━━━━━ Data extract ━━━━━

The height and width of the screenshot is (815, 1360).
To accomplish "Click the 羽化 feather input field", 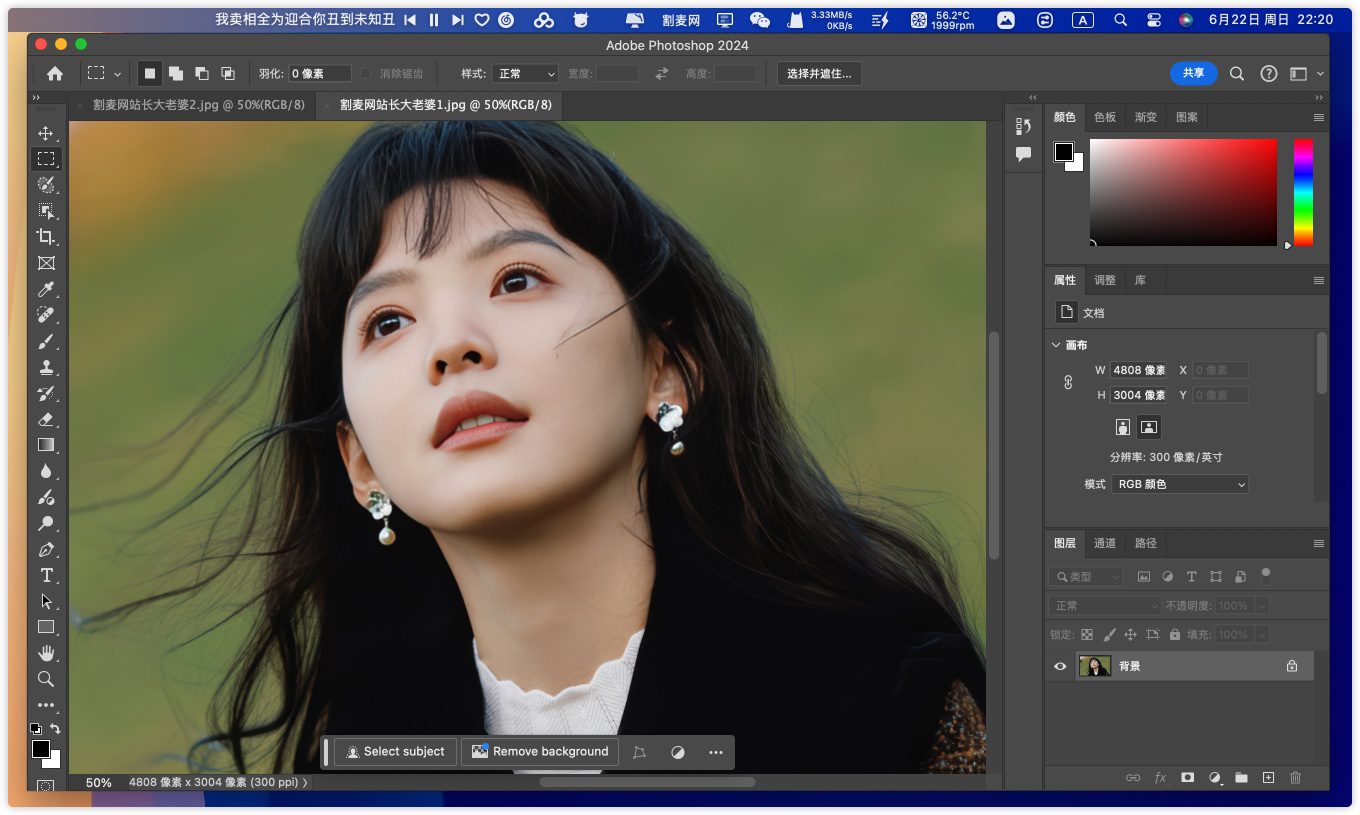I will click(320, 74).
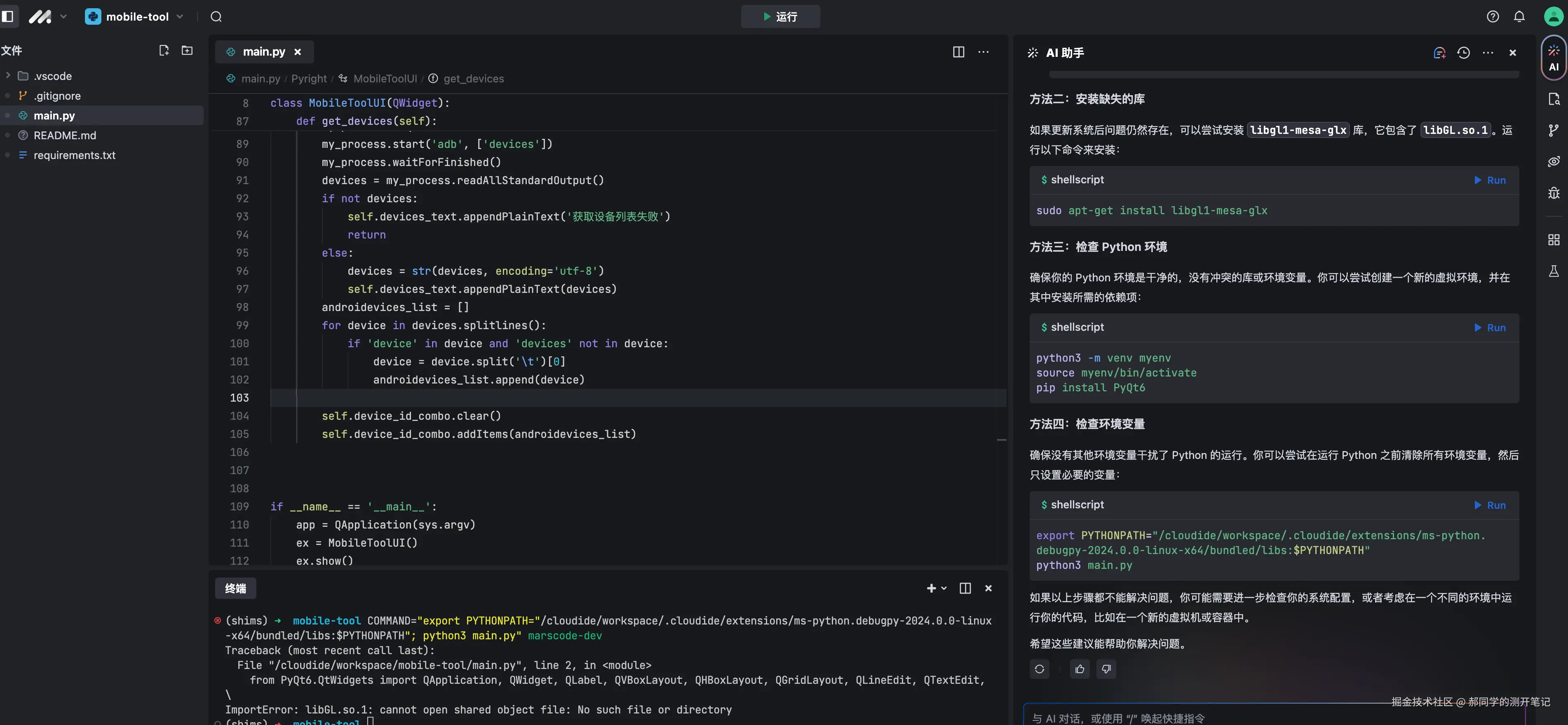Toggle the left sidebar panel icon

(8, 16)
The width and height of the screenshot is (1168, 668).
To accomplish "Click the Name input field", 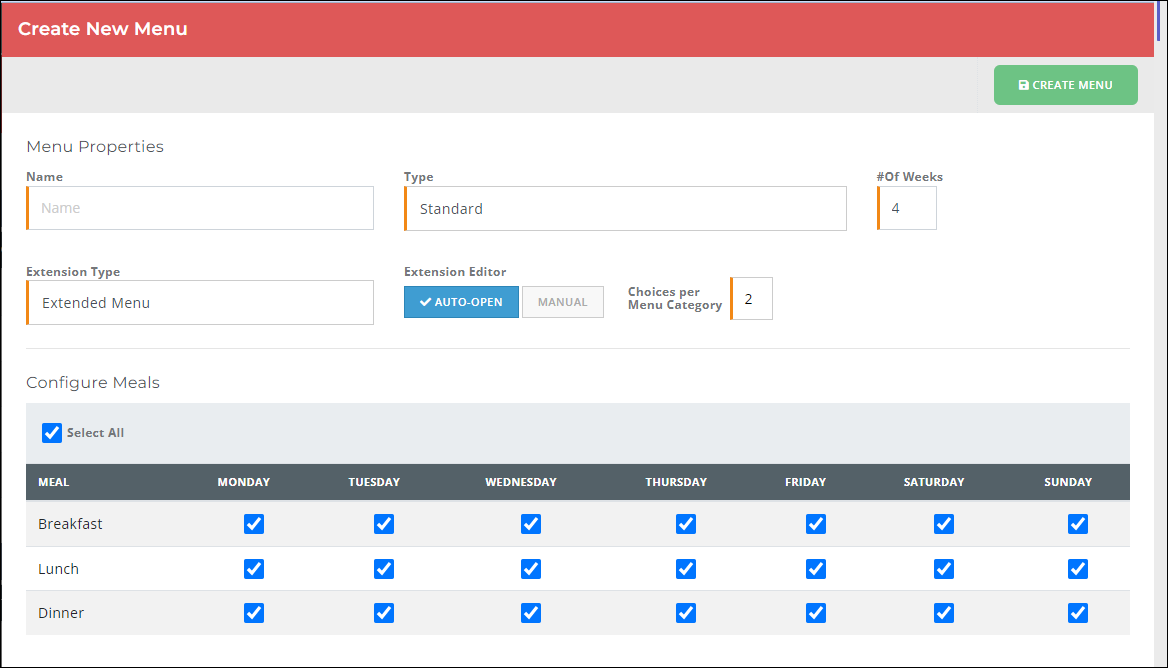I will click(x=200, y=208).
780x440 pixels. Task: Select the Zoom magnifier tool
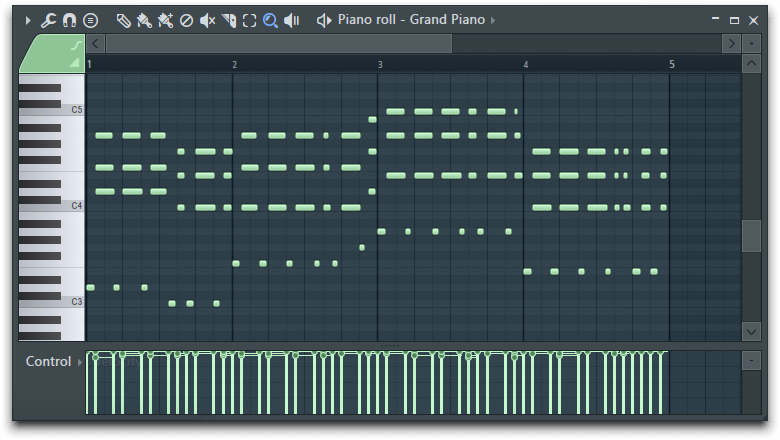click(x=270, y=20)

━━━━━

▸ **Task instructions**: Copy out the lines above, starting with the one containing "780x440 pixels. Task: Select" and continuing through the last line, with both ends included. Omit the pictures.

▸ **Output for this task**:
780x440 pixels. Task: Select the Zoom magnifier tool
click(x=270, y=20)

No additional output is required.